Wednesday, April 9, 2014

The 18 Most Dangerous Pathogens!

In the CDC's report Antibiotic Resistance Threats in the United States, 2013, the following 18 superbugs are identified as "urgent, serious and concerning threats" to humankind. (CDC Antibiotic Resistance Threats in the US, 2013):
  1. Carbapenem-resistant Enterobacteriaceae (CRE): A family of Gram-negative bacteria that are prominent in your gut growing increasingly resistant to nearly all types of antibiotics. 
  2. Drug-resistant Neisseria gonorrhoeae: The sexually transmitted disease gonorrhea is becoming increasingly resistant to the last type of antibiotics left to treat it, having already become resistant to less potent antibiotics. Strains of the disease that are resistant to the class of antibiotic drugs called cephalosporins have appeared in several countries. 
  3. Multidrug-resistant Acinetobacter: Appeared in the US after Iraq and Afghanistan war vets returned home. Tough enough to survive even on dry surfaces like dust particles, making it easy to pass from host to host, especially in hospital environments.
  4. Drug-resistant Campylobacter: Campylobacter is the fourth leading cause of foodborne illness in the US. Campylobacter bacteria are unique in that they secrete an exotoxin that is similar to cholera toxin.  
  5. Fluconazole-resistant Candida (a fungus).   
  6. Extended spectrum beta-lactamase producing Enterobacteriaceae (ESBLs): ESBLs are enzymes produced by certain types of bacteria, which renders the bacteria resistant to the antibiotics used to treat them. ESBL-producing E. coli, for example, are resistant to penicillins and cephalosporins, and are becoming more frequent in urinary tract infections.  
  7. Vancomycin-resistant Enterococcus (VRE): Increasingly common in hospital settings. 
  8. Multidrug-resistant Pseudomonas aeruginosa: Linked to serious bloodstream infections and surgical wounds, and  can lead to pneumonia and other complications; some are resistant to nearly every family of antibiotic. 
  9. Drug-resistant Non-typhoidal Salmonella and Salmonella Typhi. 
  10. Drug-resistant Shigella: An infectious disease, typically with diarrhea, caused by Shigella bacteria.  

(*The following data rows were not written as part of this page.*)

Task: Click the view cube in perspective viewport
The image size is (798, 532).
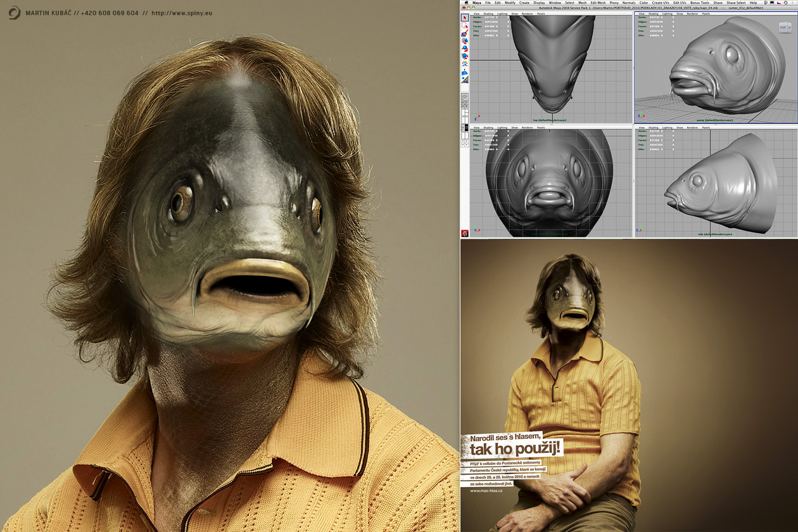Action: 784,27
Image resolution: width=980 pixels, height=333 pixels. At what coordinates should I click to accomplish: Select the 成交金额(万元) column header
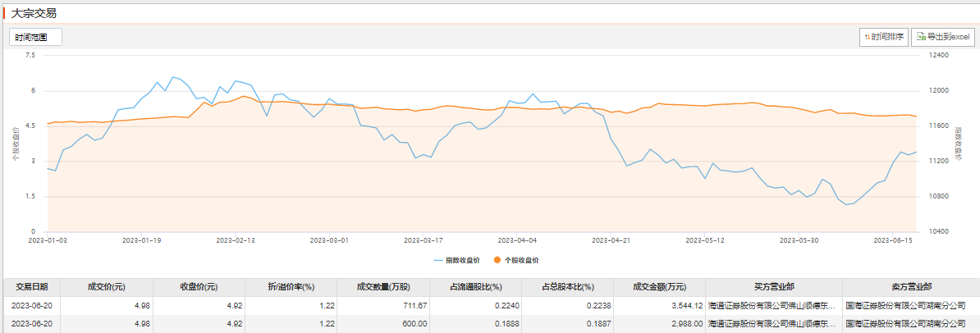point(659,287)
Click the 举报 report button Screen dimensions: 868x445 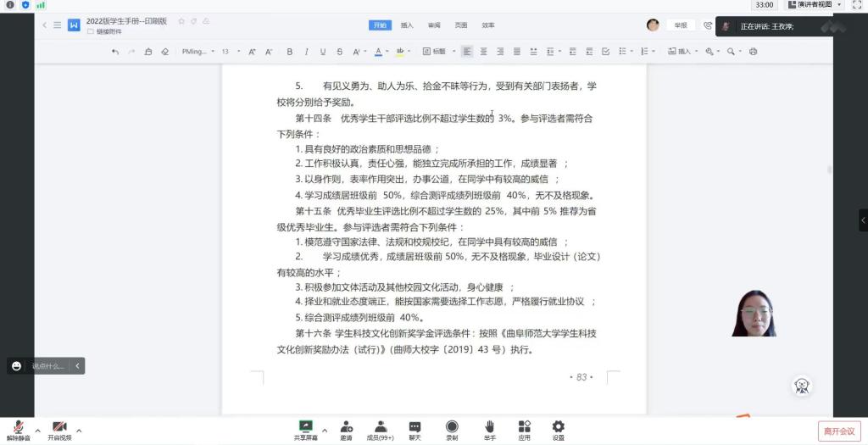click(680, 25)
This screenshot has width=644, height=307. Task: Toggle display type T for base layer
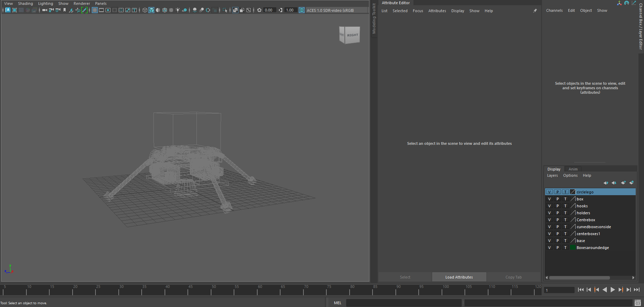coord(565,241)
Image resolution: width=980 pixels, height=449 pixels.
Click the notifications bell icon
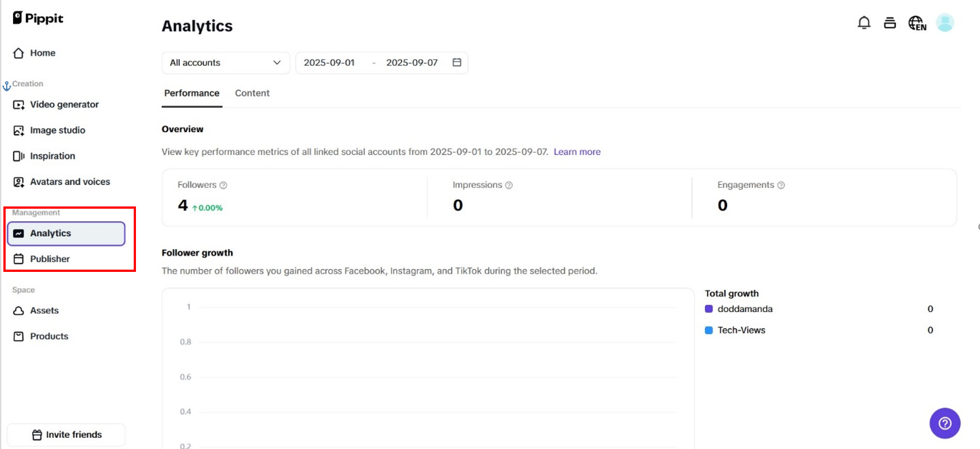click(864, 23)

  11. Clostridium Difficile (C. Diff): Can live in the gut without causing symptoms, but attacks when your immune system is weakened; C. Diff is on the rise—infections increased by 400 percent between 2000 and 2007—and is becoming increasingly antibiotic-resistant  (This is the infection that fecal transplants are typically used for. It has a greater than 90 percent cure rate for this infection.).  
  12. Methicillin-resistant and Vancomycin-resistant Staphylococcus Aureus (MRSA and VRSA): Gram-positive bacteria infecting about 80,000 people each year, and can lead to sepsis and death. Increasing in communities, although decreasing in hospitals over the past decade; recent evidence points to factory-scale hog CAFOs as a primary source; MRSA is also a significant risk for your pets.

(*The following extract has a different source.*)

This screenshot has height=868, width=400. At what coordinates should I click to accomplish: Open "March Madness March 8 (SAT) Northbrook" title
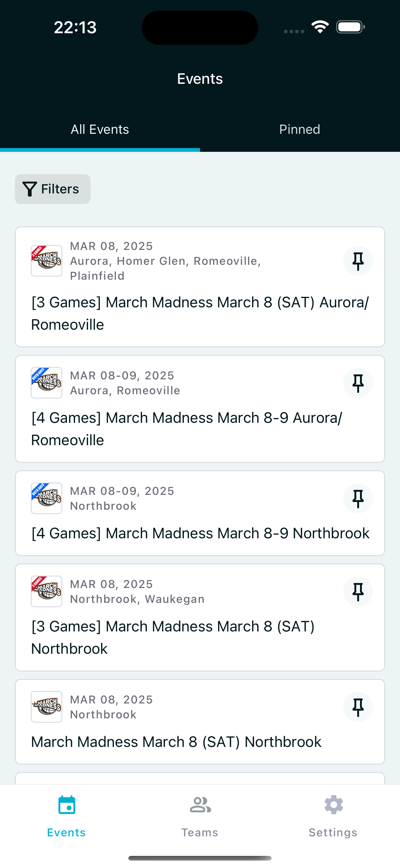[176, 742]
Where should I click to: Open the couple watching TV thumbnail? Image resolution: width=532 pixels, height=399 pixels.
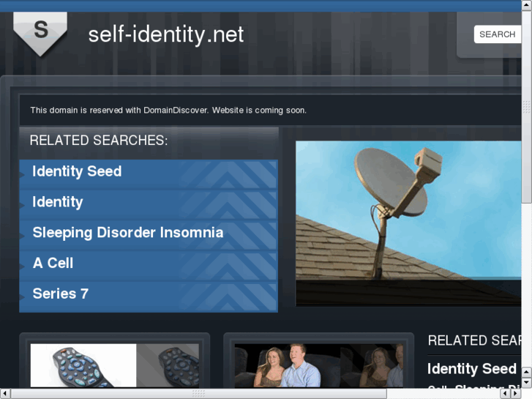[319, 365]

  13. Drug-resistant Streptococcus pneumoniae: A leading cause of pneumonia, bacteremia, sinusitis, and acute otitis media.  
  14. Drug-resistant tuberculosis: Extensively resistant TB (XDR TB) has a 40 percent mortality rate and is on the rise worldwide; tuberculosis is one of the most infectious diseases because it's so easily spread through the air when infected people cough or sneeze. 
  15. Erythromycin-resistant Group A and Clindamycin-resistant Group B Streptococcus.